My life is changing all around me, uh duh! I should have known this when I said yes to Kohn and slipped that gorgeous ring on my finger! I have to cook, I have to clean (I already did those things before, but now I have to REALLY cook, not just ramen), I have to be extra more careful with my money...I don't go to class on campus and interact with my classmates in person, I go to class online and type at my classmates. I don't go to the library and do group projects. I don't get on campus at 7:45 in the morning and not leave until 7 at night anymore. I don't get to go to the gym every night like I used to and spend more than an hour there. Now I have to try to find time for that all. I have to work 8 hours of my day, make sure the apartment is clean, make sure we get fed, make sure we actually have groceries, and THEN I can do homework (because I'm sorry, but Kohn is more important to me than my homework haha), and then I can see if I have time to work out. Which is not much fun for me, because I'm a freak about that kind of thing, and I always think that because I miss one day of working out that I just instantly gained 10 pounds, and really, it's ridiculous. BUT...I'm not complaining. I'll take this all to be with Kohn for eternity. It is soooo worth it. As much as I loved the student life, because I really did love just being in the library doing my homework, I love Kohn much much more!

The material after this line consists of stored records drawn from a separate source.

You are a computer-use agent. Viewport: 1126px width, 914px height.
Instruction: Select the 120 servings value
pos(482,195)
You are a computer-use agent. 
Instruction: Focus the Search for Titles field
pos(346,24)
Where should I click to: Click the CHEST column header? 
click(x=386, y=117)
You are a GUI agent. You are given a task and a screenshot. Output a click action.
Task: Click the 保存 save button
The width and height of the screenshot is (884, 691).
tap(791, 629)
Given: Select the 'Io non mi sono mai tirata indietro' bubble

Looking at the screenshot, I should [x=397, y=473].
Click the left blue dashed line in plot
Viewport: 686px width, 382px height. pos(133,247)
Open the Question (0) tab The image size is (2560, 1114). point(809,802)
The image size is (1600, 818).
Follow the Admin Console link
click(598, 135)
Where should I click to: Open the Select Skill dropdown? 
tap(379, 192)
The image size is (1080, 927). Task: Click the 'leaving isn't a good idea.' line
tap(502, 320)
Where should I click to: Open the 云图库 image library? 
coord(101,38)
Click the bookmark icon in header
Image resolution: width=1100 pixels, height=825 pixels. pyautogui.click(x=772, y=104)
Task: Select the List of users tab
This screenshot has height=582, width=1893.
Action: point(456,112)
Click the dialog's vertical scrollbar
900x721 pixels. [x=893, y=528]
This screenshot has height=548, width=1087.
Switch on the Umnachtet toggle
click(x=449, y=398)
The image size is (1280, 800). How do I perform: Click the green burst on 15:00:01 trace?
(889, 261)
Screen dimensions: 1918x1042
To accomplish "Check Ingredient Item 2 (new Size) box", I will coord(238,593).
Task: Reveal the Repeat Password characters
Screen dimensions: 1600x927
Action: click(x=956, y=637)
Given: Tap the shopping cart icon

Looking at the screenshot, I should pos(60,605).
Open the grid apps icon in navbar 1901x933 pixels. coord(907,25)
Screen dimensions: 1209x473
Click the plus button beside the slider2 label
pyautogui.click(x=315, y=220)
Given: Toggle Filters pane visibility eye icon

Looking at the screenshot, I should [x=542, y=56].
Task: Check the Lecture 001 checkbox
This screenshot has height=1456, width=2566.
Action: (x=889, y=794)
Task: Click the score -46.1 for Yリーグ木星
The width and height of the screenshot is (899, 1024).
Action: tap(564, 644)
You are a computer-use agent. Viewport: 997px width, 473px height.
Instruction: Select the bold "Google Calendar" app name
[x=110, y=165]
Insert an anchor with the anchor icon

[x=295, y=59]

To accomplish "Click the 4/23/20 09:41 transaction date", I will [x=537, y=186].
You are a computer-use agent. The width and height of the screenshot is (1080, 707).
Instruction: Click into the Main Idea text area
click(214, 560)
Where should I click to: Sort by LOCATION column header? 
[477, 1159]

Last night we had our final interviews to get our temple recommends, we passed with flying colors by the way :) and well...we left the interview with both of us being super baby hungry! hahaha huh?!? Yeah...President Sallisbury talked about being parents and how we shouldn't wait tooooo long. But don't worry, it will still be AT LEAST a year. It's so crazy to think of us as being parents though! Goodness we're not even married yet, but we will be in like 15 days! :) It's 16, but tomorrow will be 15, and it's practically tomorrow. So yeah :)
I don't know, I'm stressing lately, and I just need to breath. Writing definitely helps me calm down, so this has helped a lot. Sorry that it was all basically ranting and raving, but sometimes we all need to do it, and this is the best way for me to do it right now :)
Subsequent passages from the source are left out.